TOKYO- Japan will compile a large extra budget immediately after a looming general election to ease the economic blow of the pandemic and boost long-term growth in key areas, a ruling party heavyweight said on Sunday.
“What must be tackled at first is vaccinations. This is the strongest of coronavirus measures,” Akira Amari, newly appointed secretary-general of the Liberal Democratic Party (LDP), told public broadcaster NHK’s political debate program.
Japan should boost its vaccination rate from the current 60 percent to 70 percent to 80 percent, levels seen as easing anxiety among the public, Amari said.

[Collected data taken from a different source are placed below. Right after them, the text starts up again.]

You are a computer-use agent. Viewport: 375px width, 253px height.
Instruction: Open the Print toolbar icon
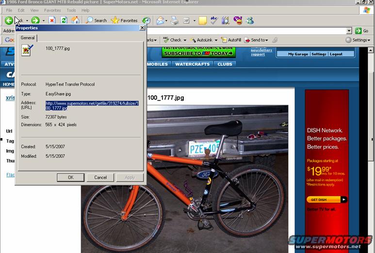point(175,20)
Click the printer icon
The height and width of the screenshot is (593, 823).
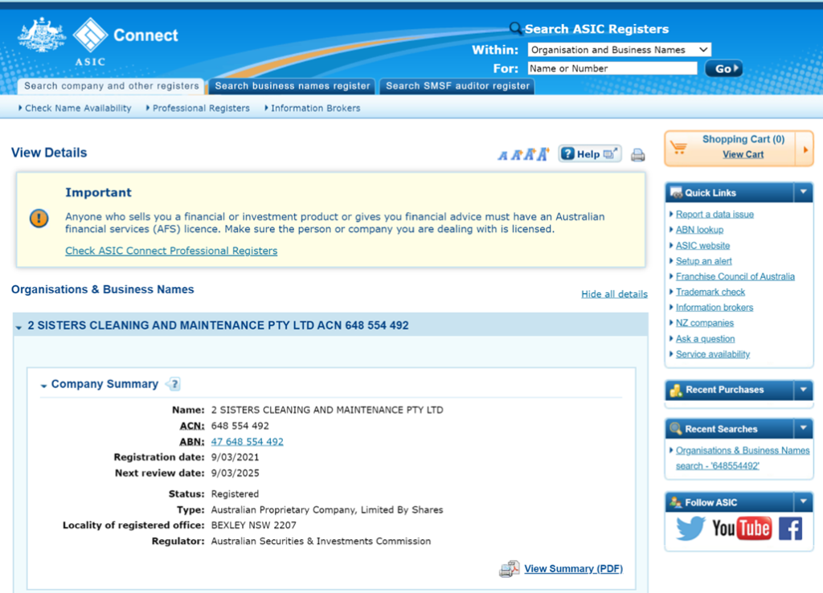pos(637,154)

“We have responded with various measures by tapping emergency budget reserves. Now that the reserves are drying up, we will compile a considerably large extra budget immediately after the election.”

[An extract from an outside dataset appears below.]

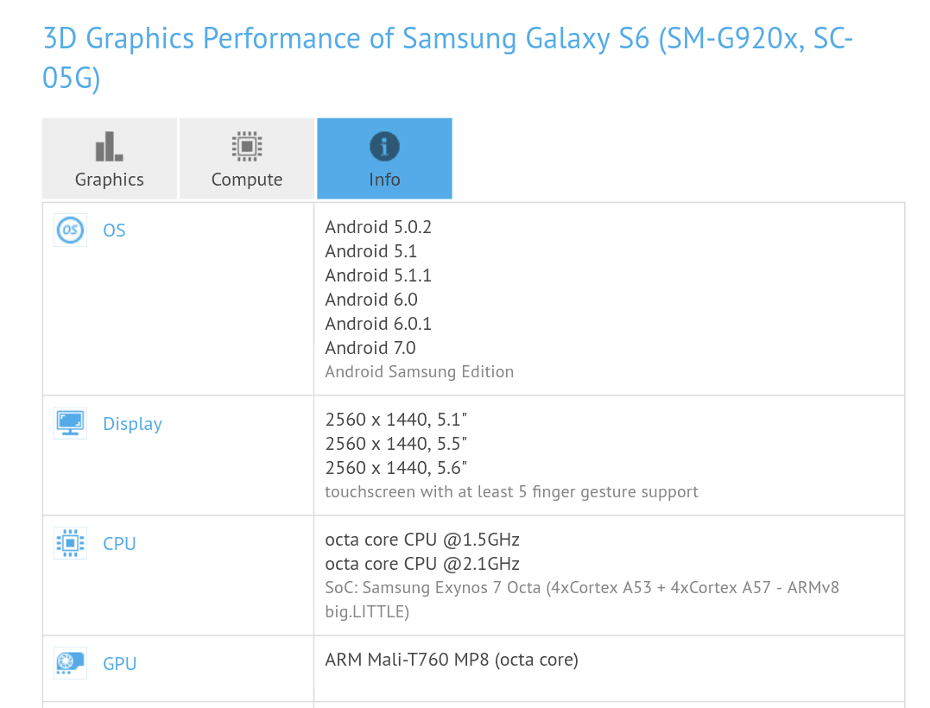Click the Android 5.0.2 entry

Given dire public finances, Japan’s incoming prime minister, Fumio Kishida, may have little choice but to sell more government bonds to fund a pandemic-relief package that he said would be worth hundreds of billions of dollars.
Amari, a former economy minister seen as a key ally of Japan’s longest-serving premier, Shinzo Abe, said the supplementary budget would focus on the environment, digital and infrastructure.
He said the government may consider extending job subsidies, while Keiichi Ishii, his counterpart at the LDP’s small coalition partner Komeito, called for cash payments of 100,000 yen ($900) to everyone up to 18 years old, or roughly 20 million people.
Kishida, a former foreign minister who won the LDP’s leadership race on Wednesday, is expected to be elected prime minister by parliament on Monday, replacing Yoshihide Suga, by virtue of the party’s majority in the lower house. He is expected to name his cabinet later in the day.
He will lead the LDP in a general election that must be held by Nov. 28.
Finance Minister Taro Aso’s brother-in-law, Shunichi Suzuki, is set to replace Aso, while Foreign Minister ToshimitsuMotegi will keep his post, Japanese media said.